Si provava e si riprovava, si produceva un numero impressionante di ore di volo per qualificare il personale. Il Servizio d’Allarme Nazionale SAR 24 ore su 24, già esistente, venne riconfigurato con due equipaggi, uno pronto in 30’ ed il secondo reperibile e pronto entro le due ore successive. Un servizio che non conosceva soste e che era attivo per 365 giorni l’anno. Un servizio che prevedeva anche che non s’interrompesse il lavoro addestrativo degli equipaggi, per cui si montava d’allarme e durante l’orario si faceva addestramento in volo, prevalentemente notturno. Lo Stormo richiese l’incremento dell’organico degli ARS per cui, avendo esaurita la mia personale carica motivazionale presso il CSA che nel frattempo si era spostato a Furbara, insieme a Mimì Pessolano e Pippy Venosa, preferimmo la nuova avventura presso il 15°, dove trovammo un gruppo già “scafato”, Franco D’Aniello, Fefè Morra, Albertone Mori, “Moscè” Fusco, Mario Russo, Tore Nuvoli e “Maiorca” Gino Petrucci. Con la modifica operata dallo SMA nel 1983, il personale di Furbara era il solo abilitato ad esercitare attività addestrativa ed operativa come sommozzatore, mentre quello dei Reparti SAR e squadriglie, furono classificati come Aerosoccorritori, un membro dell’equipaggio che poteva finalizzare il lavoro di recupero in mare ed in terra. L’inserimento stabile negli equipaggi di volo a pieno titolo coniò la sigla ARS-EFV. Dal 1980 in poi, lo Stormo fu protagonista indiscusso della scena del soccorso aereo, grazie alle potenzialità del mezzo aereo ed alla bravura degli equipaggi. L’incidente ITAVIA fu un eccellente banco di prova dell’operativa del moderno 15° Stormo; gli elicotteri del 15° erano sempre in volo e si davano il cambio direttamente in zona d’operazione, coprendo l’arco delle 12 ore di luce. Nel novembre dell’80 uno spaventoso sisma colpì la Campania e la Basilicata, migliaia di morti e richieste continue di soccorso aereo. Il Comandante di Stormo trasferì il massimo degli uomini e dei mezzi presso l’aeroporto di Napoli da dove si partiva per affrontare le più svariate situazioni. Alcuni di noi furono dirottati per coprire esigenze particolari, un pilota che operava da terra nello stadio di Avellino ed un nucleo di ARS che operavano da Conza della Campania.

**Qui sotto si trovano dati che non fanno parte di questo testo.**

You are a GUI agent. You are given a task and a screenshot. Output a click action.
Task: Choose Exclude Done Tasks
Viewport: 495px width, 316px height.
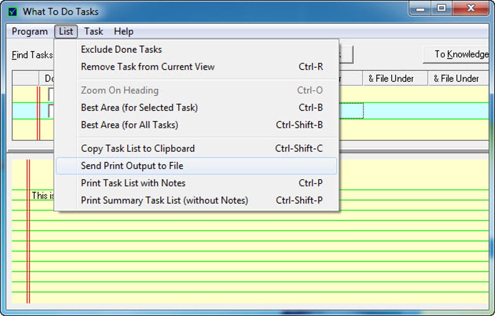tap(121, 50)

Qui fu adattato uno spiazzo presso una ditta di costruzioni, per una base operativa ed una stretta sorveglianza ad un improvvisato magazzino presso la stazione di Conza, con un ARS direttamente responsabile della distribuzione. Appena fuori del disastrato paese fu posizionato un campo con un posto fisso di pronto soccorso diretto dal Dott. Bizzarri, della colonna sanitaria mobile; furono risolte molte esigenze con l’apporto di volontari della camera del lavoro di Crema, come chiudere le bare con la saldatura; allacciare la corrente, distribuire viveri, vestiario e medicinali. Il ricovero degli ARS era una tenda svedese con un stufetta al centro accesa giorno e notte; quattro brande con i sacchi a pelo e soprattutto un freddo cane che sembrava accanirsi contro gli sventurati. Gli ARS organizzarono anche una squadra di giovani esploratori volontari esperti in montaggio di tende. Alcuni elicotteri della scuola di Frosinone trasportavano ARS, ragazzi e tende sulle montagne dove furono preparati numerosi ricoveri per gli animali. La piazzola di fortuna fu una vera intuizione benedetta, perché permise di risolvere molti casi di trasporto urgente presso gli ospedali di Napoli, come un soldato di leva EI che si era procurato un bozzo anomalo e preoccupante sulla fronte, mentre era intento a distribuire i pasti con la cucina da campo targata “Caporetto”. Appena le cose migliorarono grazie all’entrata a règime della macchina dei soccorso, rientrammo a Napoli e ci presentammo al Comandante di Stormo, il quale sobbalzò letteralmente nel vederci, barba lunga, smagriti ed anche un poco lerci.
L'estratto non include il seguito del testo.